Personal information
- Full name: Metodi Valentinov Deyanov
- Date of birth: 3 April 1975 (age 50)
- Place of birth: Sofia, Bulgaria
- Height: 1.77 m (5 ft 10 in)
- Position: Attacking Midfielder

Senior career*
- Years: Team / Apps / (Gls)
- 1994–2002: CSKA Sofia / 145 / (24)
- 2002–2007: OFI / 100 / (20)
- 2007–2008: Anorthosis Famagusta / 16 / (3)
- Total:  / 261 / (47)

Managerial career
- 2008–2011: CSKA Sofia (youth/scout)
- 2011–2014: Bulgaria U17
- 2015: CSKA Sofia (assistant coach)
- 2015–2016: CSKA Sofia U17

= Metodi Deyanov =

Bulgarian footballer

Metodi Valentinov Deyanov) (Методи Деянов) (born 3 April 1975 in Sofia), is a former Bulgarian football attacking midfielder. He ended his career at the end of 2007–08 season.

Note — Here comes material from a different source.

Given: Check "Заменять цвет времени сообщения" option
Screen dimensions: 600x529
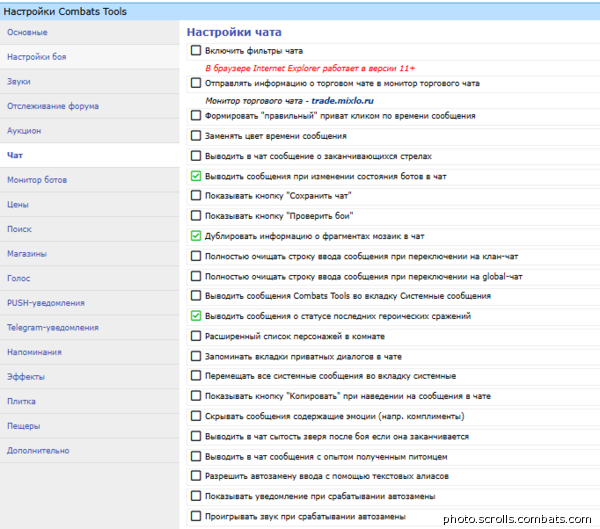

He made his debut for CSKA Sofia on 7 May 1994, in a home match against Shumen. The fans soon drew comparisons between Deyanov and club legend Dimitar Yakimov. Deyanov played several seasons in the Greek Super League for OFI. A highly talented player, his career was plagued by numerous injuries, the most serious of which he suffered in April 1998, keeping him out of action for close to a year.